• _MATERIAL PROVIDED_
────────────────────
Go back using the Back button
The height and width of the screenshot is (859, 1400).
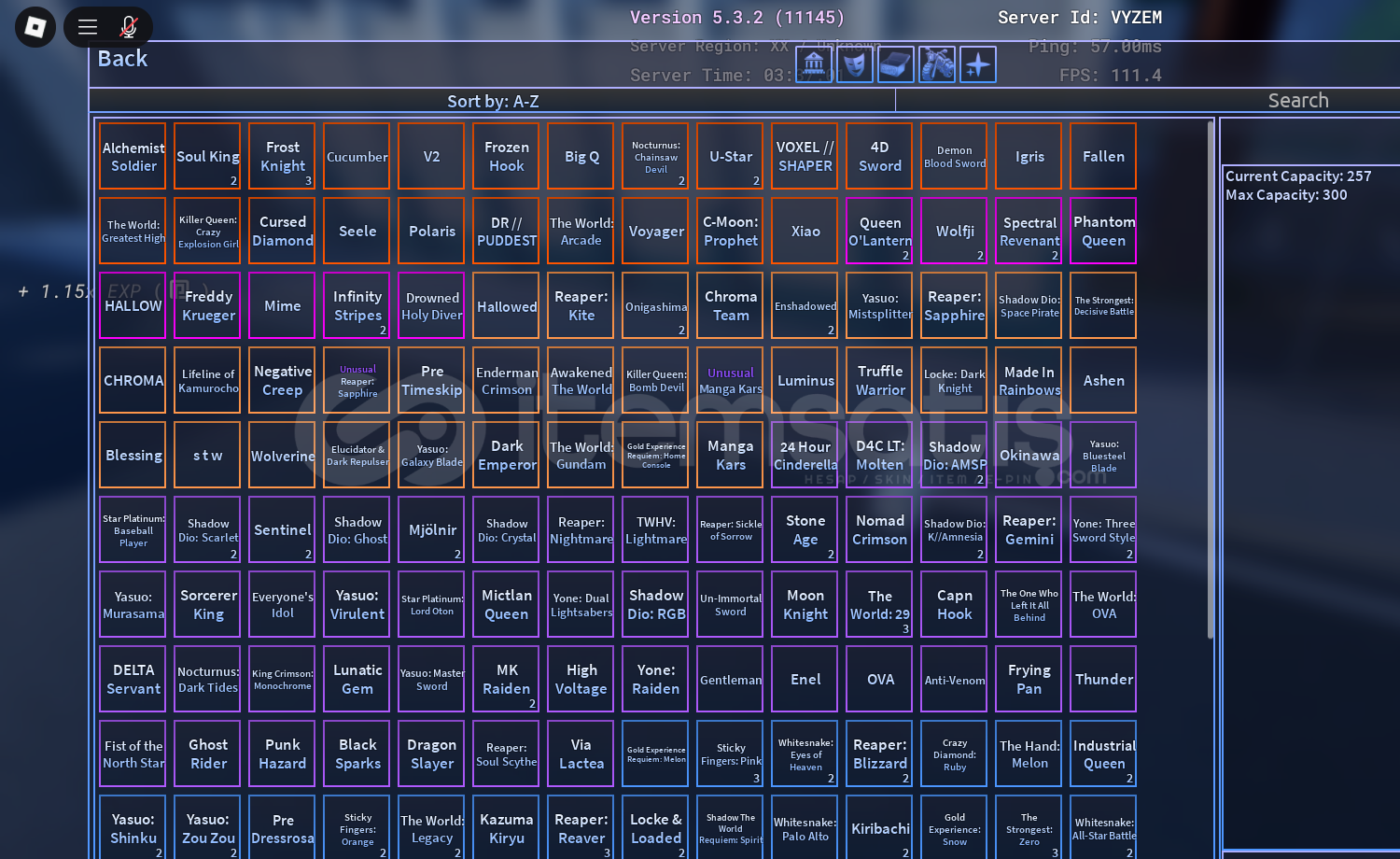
────────────────────
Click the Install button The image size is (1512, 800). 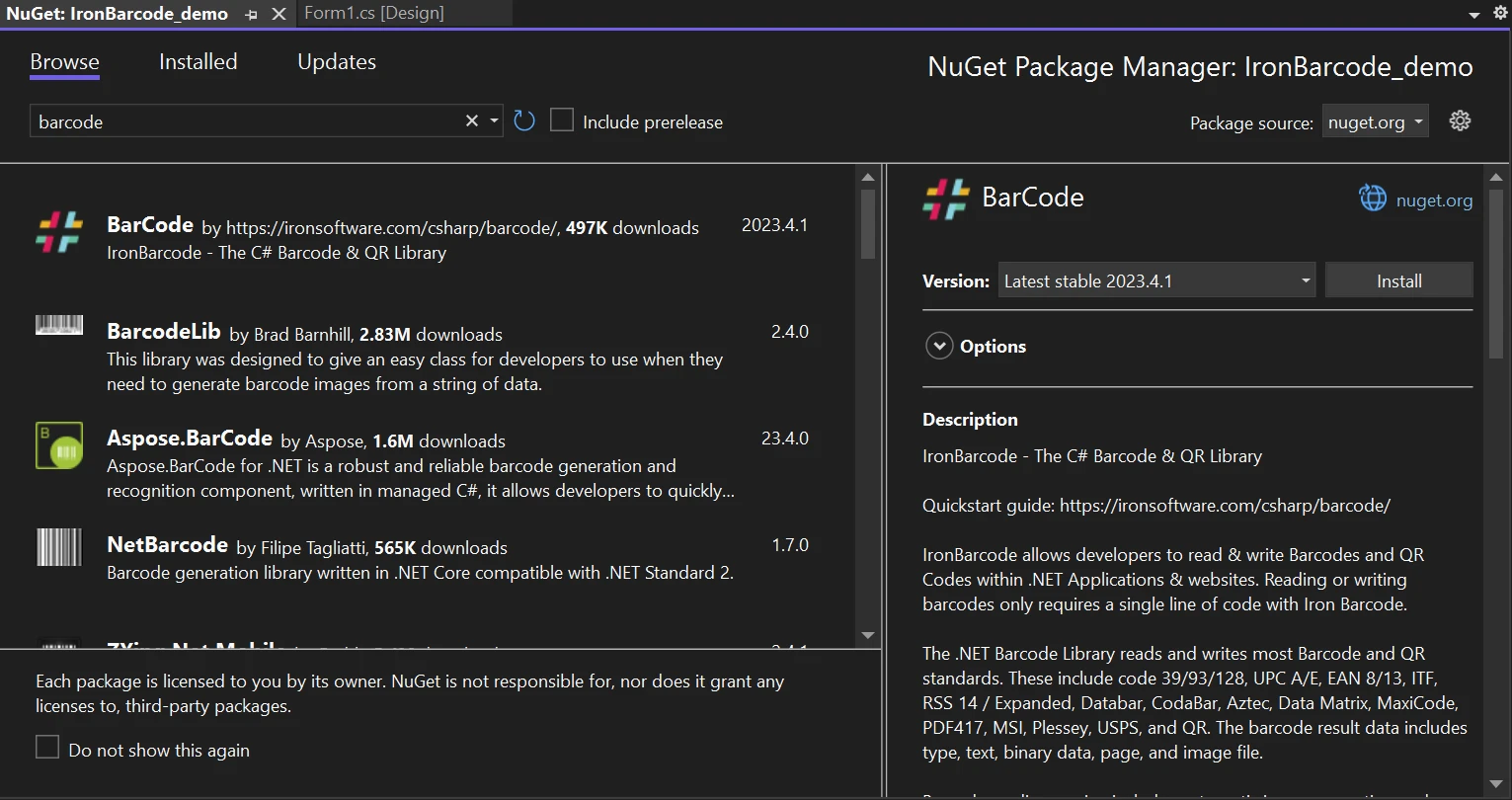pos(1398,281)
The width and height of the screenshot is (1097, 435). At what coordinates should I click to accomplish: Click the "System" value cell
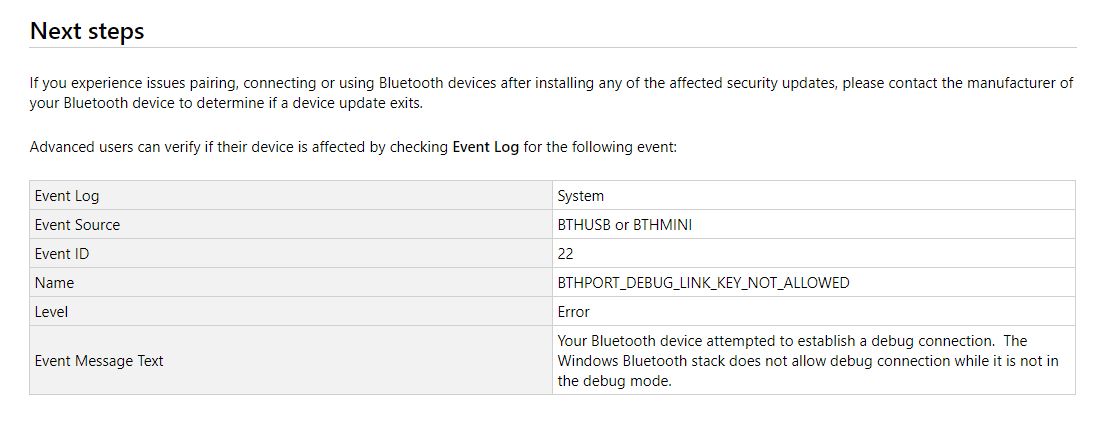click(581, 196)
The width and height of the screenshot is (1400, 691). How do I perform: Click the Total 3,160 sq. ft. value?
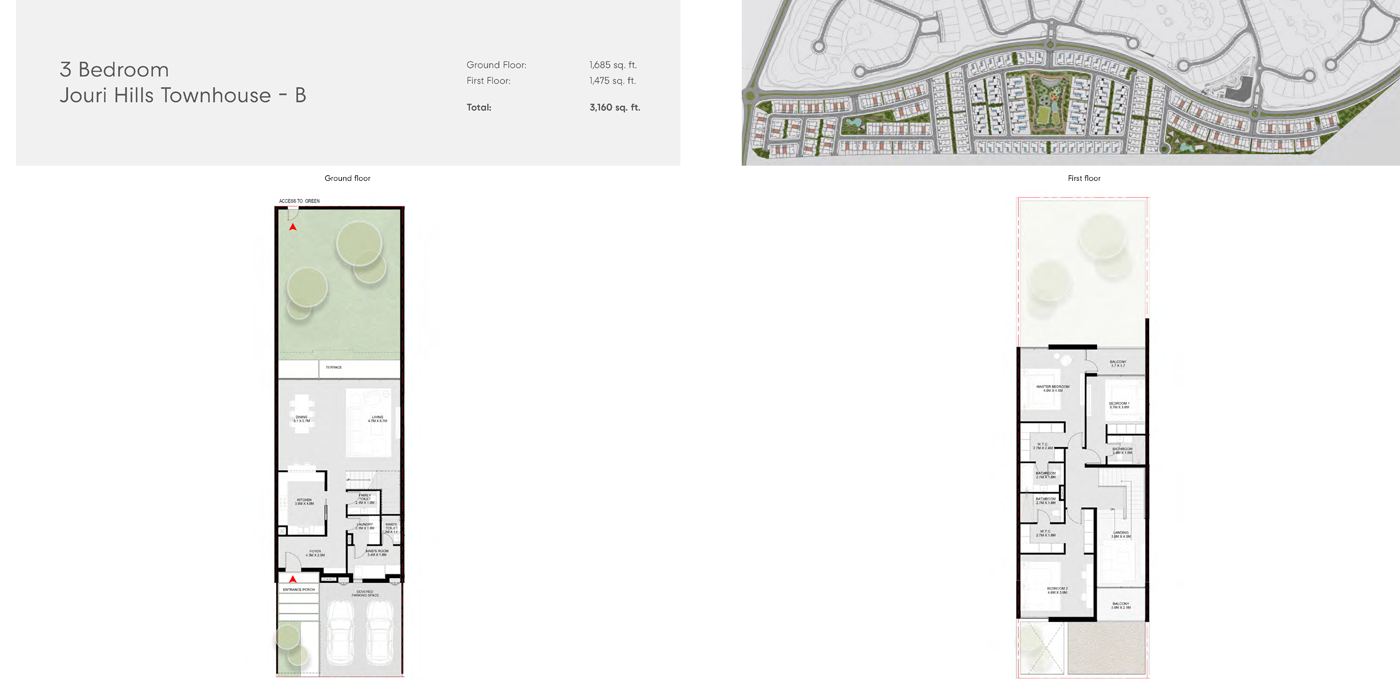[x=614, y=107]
────────────────────
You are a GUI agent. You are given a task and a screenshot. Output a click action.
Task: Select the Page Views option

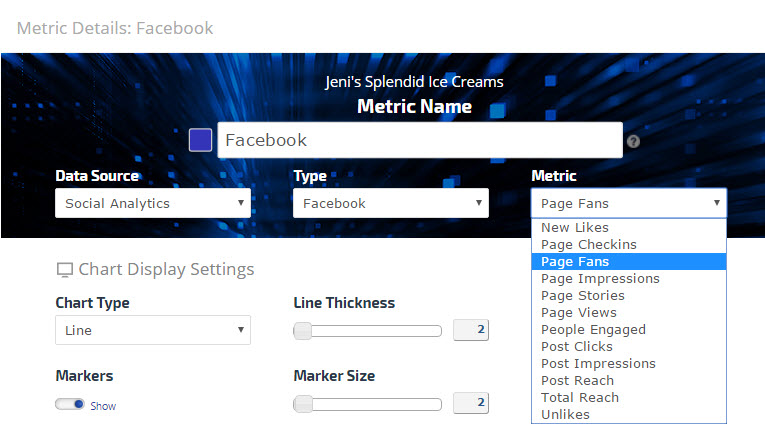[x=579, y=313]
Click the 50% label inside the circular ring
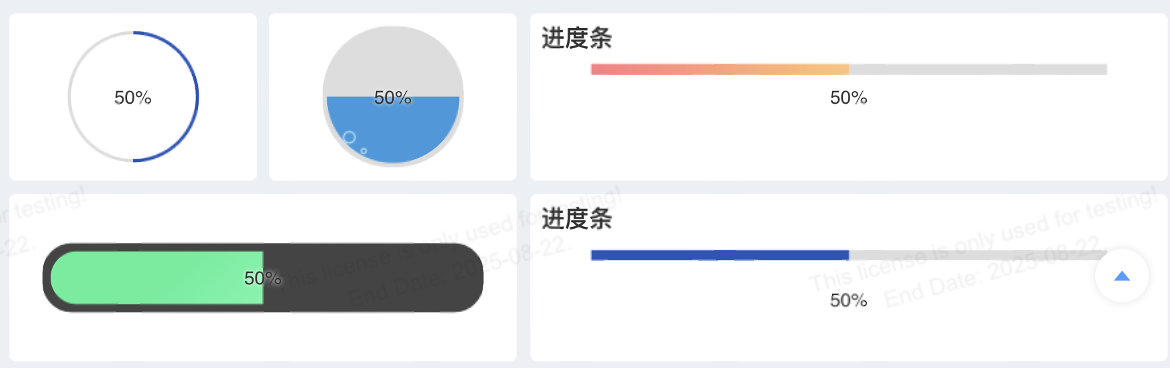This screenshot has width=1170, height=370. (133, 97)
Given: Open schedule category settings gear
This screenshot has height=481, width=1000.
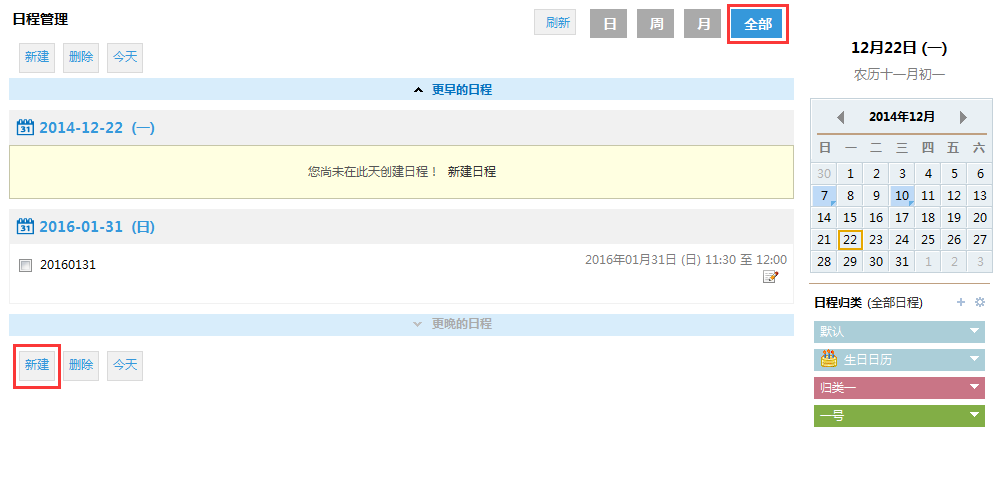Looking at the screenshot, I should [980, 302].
────────────────────
• _ASSIGNED TASK_
Everything from the line with "You are a GUI" through the line with "Given: Open schedule category settings gear" in the material above should be transcribed exactly, except the pictures.

• _EXERCISE RESPONSE_
You are a GUI agent. You are given a task and a screenshot. Output a click action.
Task: Select the Page Views option

[x=579, y=313]
Click the 50% label inside the circular ring
This screenshot has width=1170, height=370. (133, 97)
Given: Open schedule category settings gear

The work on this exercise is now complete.